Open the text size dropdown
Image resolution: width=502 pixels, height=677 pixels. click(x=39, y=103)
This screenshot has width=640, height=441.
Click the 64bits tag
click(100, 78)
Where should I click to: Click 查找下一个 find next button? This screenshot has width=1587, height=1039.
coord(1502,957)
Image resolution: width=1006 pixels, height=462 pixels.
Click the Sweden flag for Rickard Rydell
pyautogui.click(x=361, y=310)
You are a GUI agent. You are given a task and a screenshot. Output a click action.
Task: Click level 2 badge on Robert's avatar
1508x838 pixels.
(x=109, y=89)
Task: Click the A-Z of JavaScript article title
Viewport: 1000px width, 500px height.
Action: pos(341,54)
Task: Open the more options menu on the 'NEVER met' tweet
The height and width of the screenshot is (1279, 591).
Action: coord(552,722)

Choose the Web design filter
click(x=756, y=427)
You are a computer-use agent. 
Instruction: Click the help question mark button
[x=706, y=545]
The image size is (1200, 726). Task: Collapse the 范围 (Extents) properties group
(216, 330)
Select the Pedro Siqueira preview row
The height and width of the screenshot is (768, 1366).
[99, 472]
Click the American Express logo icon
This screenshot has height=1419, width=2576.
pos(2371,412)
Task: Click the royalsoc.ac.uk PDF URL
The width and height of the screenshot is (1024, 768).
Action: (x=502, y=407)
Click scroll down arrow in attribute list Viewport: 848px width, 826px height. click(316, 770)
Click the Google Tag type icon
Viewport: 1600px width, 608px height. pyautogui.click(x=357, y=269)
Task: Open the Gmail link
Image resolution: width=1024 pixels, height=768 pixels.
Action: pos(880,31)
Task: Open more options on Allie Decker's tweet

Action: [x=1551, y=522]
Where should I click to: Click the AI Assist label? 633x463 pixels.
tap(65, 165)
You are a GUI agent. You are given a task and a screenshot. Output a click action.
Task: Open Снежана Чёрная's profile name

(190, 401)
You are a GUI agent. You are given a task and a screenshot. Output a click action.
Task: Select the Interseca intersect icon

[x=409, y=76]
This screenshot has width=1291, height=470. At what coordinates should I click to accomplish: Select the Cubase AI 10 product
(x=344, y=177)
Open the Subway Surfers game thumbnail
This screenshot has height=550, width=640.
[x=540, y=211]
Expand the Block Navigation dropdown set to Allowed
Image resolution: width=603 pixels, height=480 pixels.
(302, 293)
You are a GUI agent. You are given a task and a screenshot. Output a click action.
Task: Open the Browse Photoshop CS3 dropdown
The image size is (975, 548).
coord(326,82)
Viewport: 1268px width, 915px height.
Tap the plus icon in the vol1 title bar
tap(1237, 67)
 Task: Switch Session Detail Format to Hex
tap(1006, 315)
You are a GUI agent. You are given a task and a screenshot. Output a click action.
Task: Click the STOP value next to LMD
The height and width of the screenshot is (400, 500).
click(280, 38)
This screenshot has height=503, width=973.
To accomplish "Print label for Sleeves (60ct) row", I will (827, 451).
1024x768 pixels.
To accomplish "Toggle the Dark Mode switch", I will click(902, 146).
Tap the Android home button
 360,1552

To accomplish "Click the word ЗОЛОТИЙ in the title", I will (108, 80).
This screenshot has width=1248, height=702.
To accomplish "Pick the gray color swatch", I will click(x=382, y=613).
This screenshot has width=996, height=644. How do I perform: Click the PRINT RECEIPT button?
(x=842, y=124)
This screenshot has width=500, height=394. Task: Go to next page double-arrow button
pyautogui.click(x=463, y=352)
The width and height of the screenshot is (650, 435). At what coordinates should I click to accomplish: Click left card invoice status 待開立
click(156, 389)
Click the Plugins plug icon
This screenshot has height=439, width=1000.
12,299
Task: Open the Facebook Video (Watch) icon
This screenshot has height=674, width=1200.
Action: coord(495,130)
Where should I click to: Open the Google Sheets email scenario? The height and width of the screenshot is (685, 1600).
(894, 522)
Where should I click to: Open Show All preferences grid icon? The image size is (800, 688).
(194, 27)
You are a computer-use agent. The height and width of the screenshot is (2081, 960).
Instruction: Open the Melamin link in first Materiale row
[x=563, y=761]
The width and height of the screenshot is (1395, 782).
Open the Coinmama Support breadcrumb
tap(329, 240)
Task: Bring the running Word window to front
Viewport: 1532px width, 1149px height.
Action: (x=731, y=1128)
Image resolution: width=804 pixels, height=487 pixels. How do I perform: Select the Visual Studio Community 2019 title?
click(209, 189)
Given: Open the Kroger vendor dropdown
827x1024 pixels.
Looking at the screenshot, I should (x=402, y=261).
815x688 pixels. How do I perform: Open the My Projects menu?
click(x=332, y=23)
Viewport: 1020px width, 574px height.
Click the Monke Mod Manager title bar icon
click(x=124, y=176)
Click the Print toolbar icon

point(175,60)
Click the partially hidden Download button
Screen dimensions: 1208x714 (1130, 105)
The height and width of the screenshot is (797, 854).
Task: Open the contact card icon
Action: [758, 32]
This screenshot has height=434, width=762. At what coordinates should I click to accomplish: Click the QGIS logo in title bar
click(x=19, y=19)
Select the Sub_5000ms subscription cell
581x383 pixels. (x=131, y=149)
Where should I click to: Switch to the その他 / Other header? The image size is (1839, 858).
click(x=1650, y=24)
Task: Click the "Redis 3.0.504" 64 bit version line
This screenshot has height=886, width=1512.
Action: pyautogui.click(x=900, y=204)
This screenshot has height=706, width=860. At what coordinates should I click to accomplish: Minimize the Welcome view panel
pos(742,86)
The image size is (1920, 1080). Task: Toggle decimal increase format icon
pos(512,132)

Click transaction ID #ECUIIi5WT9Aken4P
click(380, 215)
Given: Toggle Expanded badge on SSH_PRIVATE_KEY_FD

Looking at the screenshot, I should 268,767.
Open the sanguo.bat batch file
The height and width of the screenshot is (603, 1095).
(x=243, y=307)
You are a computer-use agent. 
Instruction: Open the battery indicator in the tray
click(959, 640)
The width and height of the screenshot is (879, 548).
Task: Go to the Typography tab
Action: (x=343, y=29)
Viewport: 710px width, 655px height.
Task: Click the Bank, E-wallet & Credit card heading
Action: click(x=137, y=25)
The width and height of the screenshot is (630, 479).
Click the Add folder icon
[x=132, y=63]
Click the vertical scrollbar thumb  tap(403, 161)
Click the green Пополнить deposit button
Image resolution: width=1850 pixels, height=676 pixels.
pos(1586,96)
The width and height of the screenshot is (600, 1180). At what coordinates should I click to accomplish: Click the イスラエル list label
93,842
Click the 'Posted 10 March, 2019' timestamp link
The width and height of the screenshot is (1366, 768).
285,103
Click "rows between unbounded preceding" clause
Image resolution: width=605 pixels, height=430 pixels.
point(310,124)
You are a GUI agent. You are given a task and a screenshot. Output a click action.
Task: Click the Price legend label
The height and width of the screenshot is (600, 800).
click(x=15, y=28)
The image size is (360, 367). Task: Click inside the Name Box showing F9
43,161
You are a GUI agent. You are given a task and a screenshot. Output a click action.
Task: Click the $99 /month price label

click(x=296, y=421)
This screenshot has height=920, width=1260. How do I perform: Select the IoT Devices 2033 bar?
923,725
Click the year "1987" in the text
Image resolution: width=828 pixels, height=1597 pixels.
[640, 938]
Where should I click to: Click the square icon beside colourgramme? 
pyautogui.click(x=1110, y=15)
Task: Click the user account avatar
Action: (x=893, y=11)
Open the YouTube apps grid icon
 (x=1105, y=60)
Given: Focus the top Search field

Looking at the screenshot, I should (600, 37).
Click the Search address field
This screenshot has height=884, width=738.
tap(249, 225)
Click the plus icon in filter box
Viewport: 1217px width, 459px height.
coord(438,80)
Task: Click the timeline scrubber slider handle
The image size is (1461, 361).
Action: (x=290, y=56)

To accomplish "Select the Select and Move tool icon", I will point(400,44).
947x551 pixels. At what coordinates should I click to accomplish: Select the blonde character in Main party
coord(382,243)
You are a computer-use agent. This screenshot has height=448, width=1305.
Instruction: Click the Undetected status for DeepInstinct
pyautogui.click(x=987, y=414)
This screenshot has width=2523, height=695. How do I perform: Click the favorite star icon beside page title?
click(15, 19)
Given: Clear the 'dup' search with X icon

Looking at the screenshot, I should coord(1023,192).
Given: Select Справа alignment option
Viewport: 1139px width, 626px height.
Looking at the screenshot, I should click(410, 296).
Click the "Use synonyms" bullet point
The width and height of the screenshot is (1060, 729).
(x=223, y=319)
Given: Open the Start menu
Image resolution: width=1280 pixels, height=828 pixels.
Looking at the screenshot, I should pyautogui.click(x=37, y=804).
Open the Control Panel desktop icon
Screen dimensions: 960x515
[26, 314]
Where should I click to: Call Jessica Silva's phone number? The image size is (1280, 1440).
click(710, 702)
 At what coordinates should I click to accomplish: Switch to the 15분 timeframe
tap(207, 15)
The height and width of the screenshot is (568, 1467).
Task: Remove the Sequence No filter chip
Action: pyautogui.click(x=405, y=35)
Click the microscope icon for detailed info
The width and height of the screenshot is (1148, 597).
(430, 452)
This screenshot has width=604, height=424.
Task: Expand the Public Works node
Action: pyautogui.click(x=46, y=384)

==============================

Requirement> Among the entries, find every line holding "computer" and return it.

Written solution>
You are a computer-use agent. 
You are a computer-use agent. The height and width of the screenshot is (2081, 960).
You are a computer-use agent. 
You are a computer-use agent. This screenshot has height=448, width=1305.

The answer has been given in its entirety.